# Axle Seal for 53AH120x200x.2508ST3050



## egross (Jun 18, 2021)

Don't pay $121 for Cub Cadet zero Turn Axle seal the size is 11/2"x2"x1/4" or
1500x200x.250


----------



## HarveyW (Sep 15, 2014)

Hello egross, welcome to the forum. 

Please elaborate regarding your problem.


----------



## Bob Driver (Nov 1, 2017)

egross said:


> Don't pay $121 for Cub Cadet zero Turn Axle seal the size is 11/2"x2"x1/4" or
> 1500x200x.250


I take it you either did the research and found the ones you were looking for last week, or mic'd them, and looked up a part # by dimension? It pisses me off when I see the profit margin CC, JD, and other Mower OEM's charge for what are essentially universal parts they don't even make. That's a $5-$7 seal at the most. Who ended up as the actual manufacturer for your drive units?

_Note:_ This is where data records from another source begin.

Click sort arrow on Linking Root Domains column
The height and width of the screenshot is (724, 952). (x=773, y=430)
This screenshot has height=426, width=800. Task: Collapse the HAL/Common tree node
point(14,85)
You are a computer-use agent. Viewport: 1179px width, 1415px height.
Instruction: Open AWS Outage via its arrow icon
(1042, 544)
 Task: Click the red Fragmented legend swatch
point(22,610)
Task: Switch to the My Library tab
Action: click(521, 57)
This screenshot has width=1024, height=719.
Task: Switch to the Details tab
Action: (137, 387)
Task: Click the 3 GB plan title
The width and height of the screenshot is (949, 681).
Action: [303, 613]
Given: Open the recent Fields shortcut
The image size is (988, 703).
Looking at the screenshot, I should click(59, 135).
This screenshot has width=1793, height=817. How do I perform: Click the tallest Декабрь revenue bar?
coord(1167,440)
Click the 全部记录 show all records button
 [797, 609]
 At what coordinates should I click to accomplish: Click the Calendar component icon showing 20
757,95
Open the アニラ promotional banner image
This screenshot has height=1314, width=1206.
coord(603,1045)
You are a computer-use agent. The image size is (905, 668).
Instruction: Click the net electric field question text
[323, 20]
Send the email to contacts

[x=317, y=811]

Seals, Belts, and Bearings..... All you need to know is the actual dimensions and you can buy them almost anywhere, but the average DIY guy doesn't know that, and almost every mower OEM takes obscene advantage of that through their Dealers. Even at their Dealerships, a smart Parts Manager, will buy them wholesale through the manufacturers distribution network (SKF, National, Timken, Goodyear, Dayco) but still charge the OEM list price. They just hide them on a shelf somewhere so the Region Service Rep don't see them during his visits. Biggest rip off in the mower business.....


----------



## SidecarFlip (Mar 25, 2021)

Sounds like me and one of my relay's on my Kubota. The OEM (dealer priced for a particular relay is 80 bucks). Did a little searching and determined that Nissan actually made the relay and Kubota buys and resells them. it's the relay the controls the multi speed blower in the climate control unit. I crossed the catalog number on the existing blown one and found it on DigiKey for 4 bucks so I bought a couple just to have a spare. In reality, there is a wicked markup on just about all parts.

I used to deliver steel strip to a company that made automotive tie rod ends. When I was there one time I saw a full wire contained loaded with what looked exactly like the tie rod ends on my F350 Ford pickup so being curious I asked the shop foreman and sure enough they were and headed to Ford Motor. Then I asked how much they cost to make and he replied 'about 25 cents each'. I'd just bought a pair at Autozone for 80 bucks. Helluva difference between 80 bucks and 50 cents (for a pair).

Called markup. I call it a screwing.


----------